# Work required
Extend the passage about content, customer trust, and content operations by writing the text that follows its final sentence.

# Reading text
☆ ☆ ☆
A recent immersive report into meaningful brands showed that 66% of consumers want more “meaningful experiences”. That same report found a significant erosion of brand trust, with only 50% of brands being perceived as trustworthy by consumers.

This significant decline in customer trust begins with a widespread failure to understand two things: the sovereignty of customer experience, and the power of content to make or break that experience. Creating digital content that successfully lands with a target audience is not something that happens by chance – it happens as the result of a total paradigm shift within a business’ ethical and operational frameworks.

Unfortunately, content has long been seen as merely a byproduct of what businesses need to produce in order to stay ahead of competition and sell their products. Rather than being approached as a crucial part of a business’s strategy and brand essence in its own right, content has been treated like fuel to burn so as to scale as quickly as possible. This linear way of thinking has led to an ever-expanding pile-up of digital waste that’s not generating meaningful experiences for customers and that’s actively harming the environment.

There are ways to reclaim the power of content as a force for good in the life of a business and its customers. The first step is to embrace a sustainable framework: namely, content operations.
☆ ☆ ☆
# Supplied information
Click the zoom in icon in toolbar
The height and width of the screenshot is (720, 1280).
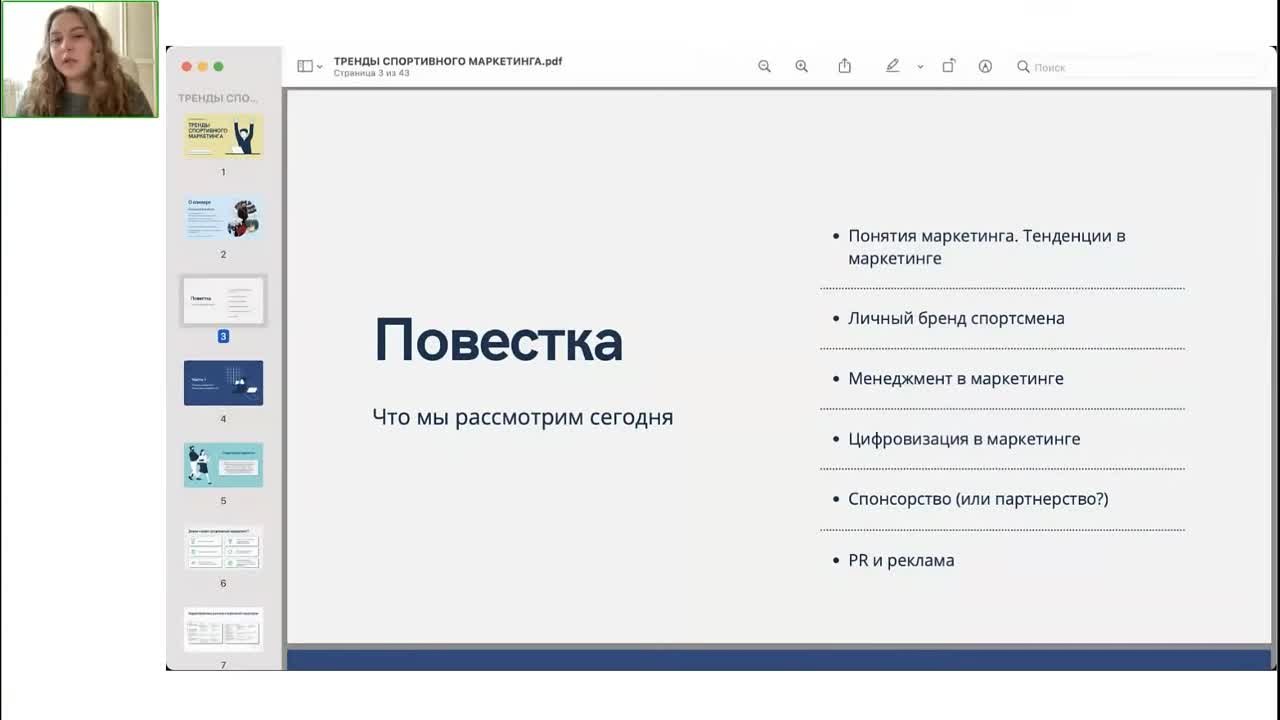[802, 66]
☆ ☆ ☆
# The output
The solution: build your content strategy with a sustainable framework

Content operations refers to the various processes, technologies, brainpower, and tools needed to strategically plan, create, manage, and share content across an organization’s channels. Most businesses have some sort of framework in place for their content making strategy, but they fail to achieve lasting results due to being stuck in the linear model of content operations as described above. In order for content operations to be leveraged to its fullest potential, it needs to incorporate a dynamic, sustainable approach to the content lifecycle. Rather than behaving in a reactive, “outside-in” manner, content operations can and should become inherently iterative, making use of every item of content in a variety of ways for as long as possible.

If the fundamental building blocks of content are created with this iterative technique in mind – what’s known as modular content or atomization – the content lifecycle of a business will start to provide the foundation for its entire process of creating, managing, and activating content in its smallest, most eco-friendly form.

It is crucial that a business be clear on what their brand essence is before they embark on a sustainable content operations journey, as the foundational story is what will carry each content iteration through a customer’s zone of resistance and engage them on a personal level.

There’s no need to leave the future of your business – and the future of our physical and digital environment – to chance. Unlike a group of chaotically productive monkeys generating nonsense, we have the means to both rehumanize and revolutionize the way our businesses approach content and its creation. We’re capable of turning something inherently neutral into something connective – which is to say, content that is useful.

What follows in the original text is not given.